If you’re simply looking for a new graphics card and stumbled on this guide through a search engine, the inflated prices could warp your perception of what’s affordable. You might rule out cards that are actually within reach, or overspend on a PSU you don’t need. The “ITX-friendly” label on the MSI Ventus card could lead you to order a GPU that physically won’t fit your case, forcing a return—or a new case—after you’ve already started building.

For Small-Form-Factor Builders

The SFF community lives and breathes millimeters. A 15-inch claim for a card that’s actually 11.93 inches might make you think it won’t fit when it actually will, or—conversely—if you skim and see “compact” and “ITX-friendly,” you might buy it without measuring. In either case, a tape measure and a quick visit to MSI’s site would have settled the question.

For Value-Focused System Builders

If you’re building a balanced rig on a budget, the misrepresented PSU requirements for the RTX 5090 might push you to spend more on the power supply than necessary, siphoning money from other components. For the RTX 5080, the $1,700 price tag might make it seem indistinguishable from higher-tier cards, pushing you toward a more expensive option or away from it entirely, when in reality the FE edition can be found closer to $1,000.

How We Got Here

Propel RC’s guide appeared in mid-July 2026, a time when the GPU market is still settling after the launches of NVIDIA’s Blackwell series and AMD’s RDNA 4 cards. Affiliate-driven roundups are common, but this one stands out for the magnitude of its errors. The guide lists cards from NVIDIA, AMD, and Intel, mixing accurate specifications (such as the Intel Arc B570’s 10GB GDDR6 and 150W TDP) with profoundly wrong advice.

It’s not uncommon for buying guides to reuse spec sheets without double-checking, and in this case, the “15-inch” measurement for the Ventus card may have come from a misread of the product box or a copy-paste error.

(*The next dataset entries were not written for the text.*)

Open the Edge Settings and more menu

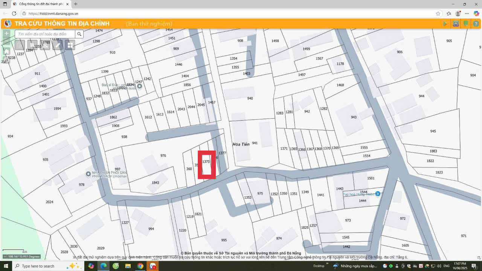tap(467, 14)
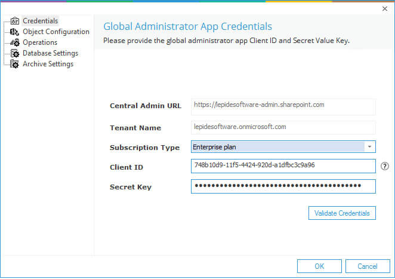The width and height of the screenshot is (395, 279).
Task: Click the Object Configuration gear icon
Action: tap(16, 32)
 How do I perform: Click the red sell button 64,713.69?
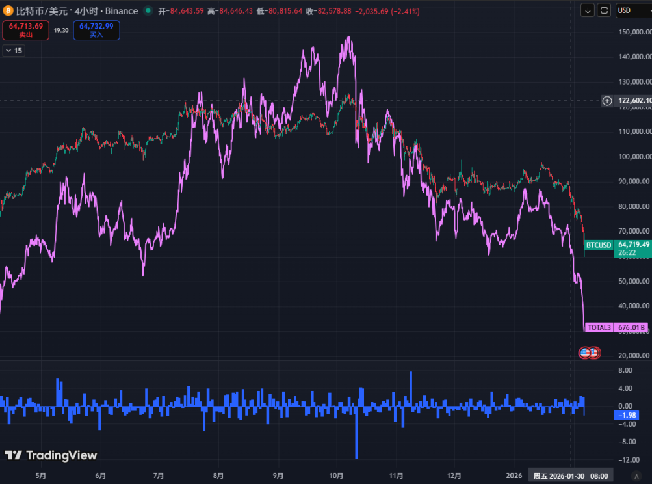click(26, 30)

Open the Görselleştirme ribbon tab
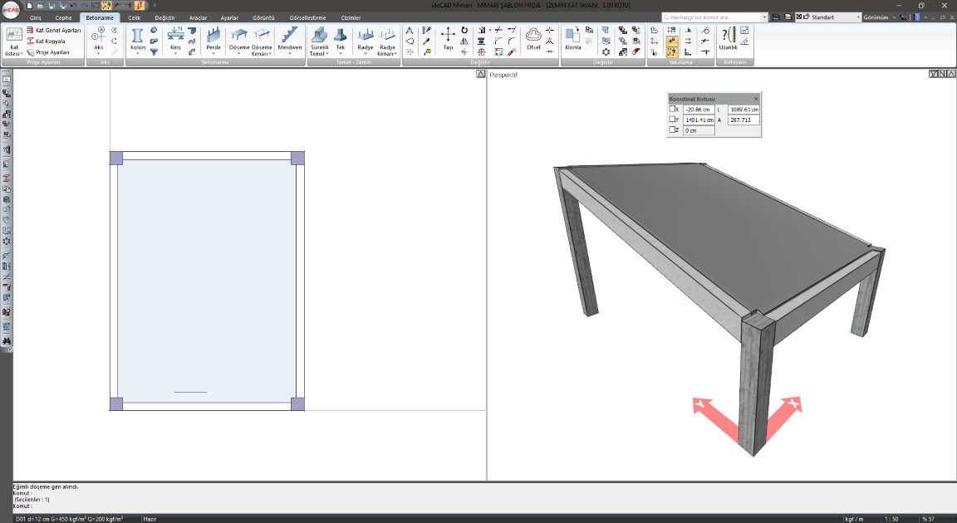point(309,17)
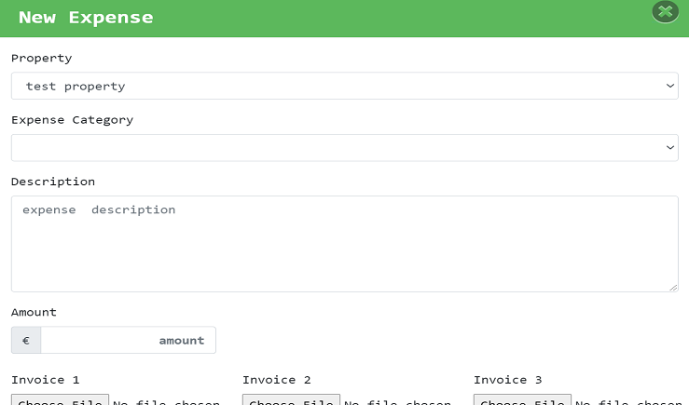Click the chevron arrow of Property select
This screenshot has height=405, width=689.
670,86
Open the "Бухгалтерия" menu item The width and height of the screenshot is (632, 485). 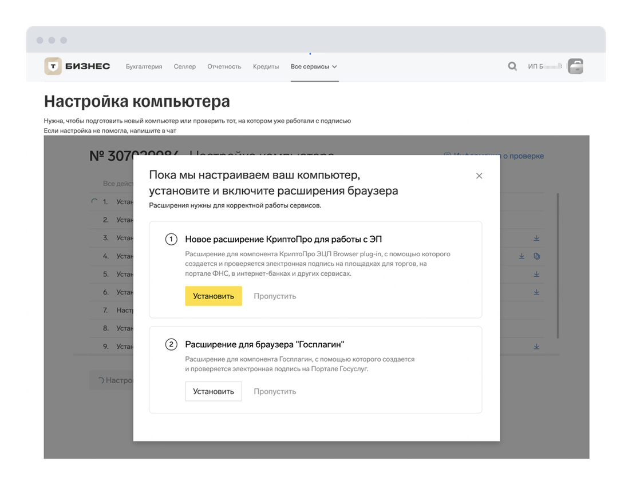pos(144,66)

The price inflation could reflect scalper-era street prices that the author never updated, or an overreliance on a single retailer’s listing at a peak moment. The PCIe BIOS update claim has circulated in forums for years, often based on confusion between GPU support and general platform compatibility.

What You Should Do Instead

If you’re in the market for a graphics card right now, don’t let one affiliate roundup be your only guide. Here’s a checklist to keep your build accurate and your budget intact:

  • Verify the actual MSRP and street price. Check NVIDIA, AMD, or Intel’s official launch announcements, then compare against multiple retailers. The RTX 5090 starts at $1,999, not $4,000.
  • Find the manufacturer’s recommended PSU wattage on the card’s official product page. MSI’s listing for the RTX 5090 Gaming Trio OC says 1,000W. Use that figure, not a blanket “1200W minimum.”
  • Measure your case clearance and grab the exact dimensions (length, width, slot thickness) from the card maker’s website. For SFF builds, cross-reference the card against NVIDIA’s SFF-Ready case list or your case manufacturer’s GPU clearance chart.
  • Ignore blanket “BIOS update required for PCIe 5.0” claims. A modern GPU will slot into any PCIe slot and work. Update your motherboard firmware for CPU compatibility or security, not for GPU detection.
  • Look for reviews with transparent methodology. Sites like Gamers Nexus, Hardware Unboxed, or TechSpot publish test system specs, driver versions, and game settings. Reproducibility matters.
  • Treat affiliate roundups as shopping starting points, not final recommendations. Propel RC’s guide includes direct “Check Price” links; that should signal it’s prioritizing purchases over precision.

If you’ve already bought a card based on this guide and something doesn’t fit or work, the first stop is the manufacturer’s return policy—but a quick measurement and PSU check before unboxing can save you restocking fees.

Outlook

Affiliate-driven hardware guides aren’t going away, and the next big GPU launch will spawn dozens more. What changes is how discerning you need to be. In an era where a single roundup can influence thousands of purchases via search rankings, the lesson is simple: the manufacturer’s spec sheet is public, free, and almost always correct. Bookmark it. Use it. And if a guide tells you a $1,999 card costs $4,000, close the tab.